• [EXERCISE]: Could you render the material as a Markdown table with two columns, "Row" for the row number and "Line" for the line itself? Start with the line containing "Given: Focus the Rose quantity input field", go on through the line containing "should pyautogui.click(x=33, y=373)." with both included, and leave out blank lines.

• [RAW RECORDS]:
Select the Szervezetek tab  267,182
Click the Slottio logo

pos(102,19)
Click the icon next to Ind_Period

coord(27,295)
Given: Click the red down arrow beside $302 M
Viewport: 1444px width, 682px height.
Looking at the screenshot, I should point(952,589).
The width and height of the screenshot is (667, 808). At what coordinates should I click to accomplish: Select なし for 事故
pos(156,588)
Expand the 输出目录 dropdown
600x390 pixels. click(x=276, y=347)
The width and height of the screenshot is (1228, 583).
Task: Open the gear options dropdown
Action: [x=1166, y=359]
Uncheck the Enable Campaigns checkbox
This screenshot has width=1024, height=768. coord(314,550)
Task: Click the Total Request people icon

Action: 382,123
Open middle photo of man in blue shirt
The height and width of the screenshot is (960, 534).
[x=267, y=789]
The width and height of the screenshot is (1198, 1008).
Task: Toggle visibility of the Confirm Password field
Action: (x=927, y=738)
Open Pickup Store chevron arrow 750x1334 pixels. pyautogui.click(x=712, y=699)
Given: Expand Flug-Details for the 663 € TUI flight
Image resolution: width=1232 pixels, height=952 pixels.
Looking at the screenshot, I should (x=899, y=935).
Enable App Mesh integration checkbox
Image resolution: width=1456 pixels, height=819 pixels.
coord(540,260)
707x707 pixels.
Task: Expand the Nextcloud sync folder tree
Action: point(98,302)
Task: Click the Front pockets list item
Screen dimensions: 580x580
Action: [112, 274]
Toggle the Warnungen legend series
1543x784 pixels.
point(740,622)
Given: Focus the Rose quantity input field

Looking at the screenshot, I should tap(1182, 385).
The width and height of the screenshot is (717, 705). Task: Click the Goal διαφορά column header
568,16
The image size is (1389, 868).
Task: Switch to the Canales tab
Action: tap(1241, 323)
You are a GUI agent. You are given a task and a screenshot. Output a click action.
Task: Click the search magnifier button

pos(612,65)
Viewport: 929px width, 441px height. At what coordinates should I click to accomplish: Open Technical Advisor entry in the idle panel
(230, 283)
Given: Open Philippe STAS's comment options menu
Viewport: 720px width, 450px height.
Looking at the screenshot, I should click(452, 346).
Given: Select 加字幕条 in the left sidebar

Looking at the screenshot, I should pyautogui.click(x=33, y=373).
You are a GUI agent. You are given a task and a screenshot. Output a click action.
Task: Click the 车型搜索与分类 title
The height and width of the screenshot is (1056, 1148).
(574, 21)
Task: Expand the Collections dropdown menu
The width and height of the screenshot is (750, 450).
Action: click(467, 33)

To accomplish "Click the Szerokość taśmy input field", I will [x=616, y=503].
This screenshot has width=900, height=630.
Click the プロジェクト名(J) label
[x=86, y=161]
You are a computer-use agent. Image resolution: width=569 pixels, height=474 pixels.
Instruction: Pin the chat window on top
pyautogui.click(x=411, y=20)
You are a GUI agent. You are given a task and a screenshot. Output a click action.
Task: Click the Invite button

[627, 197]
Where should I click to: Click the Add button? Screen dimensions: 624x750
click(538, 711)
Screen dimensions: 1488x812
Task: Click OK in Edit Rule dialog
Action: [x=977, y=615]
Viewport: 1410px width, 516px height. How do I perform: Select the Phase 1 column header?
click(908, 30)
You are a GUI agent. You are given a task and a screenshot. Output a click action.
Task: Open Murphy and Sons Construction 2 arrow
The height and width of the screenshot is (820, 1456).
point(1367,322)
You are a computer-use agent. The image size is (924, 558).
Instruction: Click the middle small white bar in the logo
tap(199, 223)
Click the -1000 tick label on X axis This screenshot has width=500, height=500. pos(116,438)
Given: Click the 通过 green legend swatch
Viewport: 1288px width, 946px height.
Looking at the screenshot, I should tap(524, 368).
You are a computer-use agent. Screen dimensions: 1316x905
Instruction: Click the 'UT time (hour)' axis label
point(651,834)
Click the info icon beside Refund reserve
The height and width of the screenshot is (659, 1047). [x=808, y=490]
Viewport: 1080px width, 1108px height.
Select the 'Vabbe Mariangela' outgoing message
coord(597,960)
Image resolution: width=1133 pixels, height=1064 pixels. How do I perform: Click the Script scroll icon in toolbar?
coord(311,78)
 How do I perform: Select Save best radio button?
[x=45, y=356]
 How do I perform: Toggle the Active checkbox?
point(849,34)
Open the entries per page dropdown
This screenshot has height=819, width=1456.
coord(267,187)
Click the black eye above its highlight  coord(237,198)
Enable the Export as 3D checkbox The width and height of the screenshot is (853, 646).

• [WORKED ANSWER]:
| Row | Line |
|---|---|
| 1 | Given: Focus the Rose quantity input field |
| 2 | Looking at the screenshot, I should tap(1182, 385). |
| 3 | The width and height of the screenshot is (717, 705). Task: Click the Goal διαφορά column header |
| 4 | 568,16 |
| 5 | The image size is (1389, 868). |
| 6 | Task: Switch to the Canales tab |
| 7 | Action: tap(1241, 323) |
| 8 | You are a GUI agent. You are given a task and a screenshot. Output a click action. |
| 9 | Task: Click the search magnifier button |
| 10 | pos(612,65) |
| 11 | Viewport: 929px width, 441px height. At what coordinates should I click to accomplish: Open Technical Advisor entry in the idle panel |
| 12 | (230, 283) |
| 13 | Given: Open Philippe STAS's comment options menu |
| 14 | Viewport: 720px width, 450px height. |
| 15 | Looking at the screenshot, I should click(452, 346). |
| 16 | Given: Select 加字幕条 in the left sidebar |
| 17 | Looking at the screenshot, I should pyautogui.click(x=33, y=373). |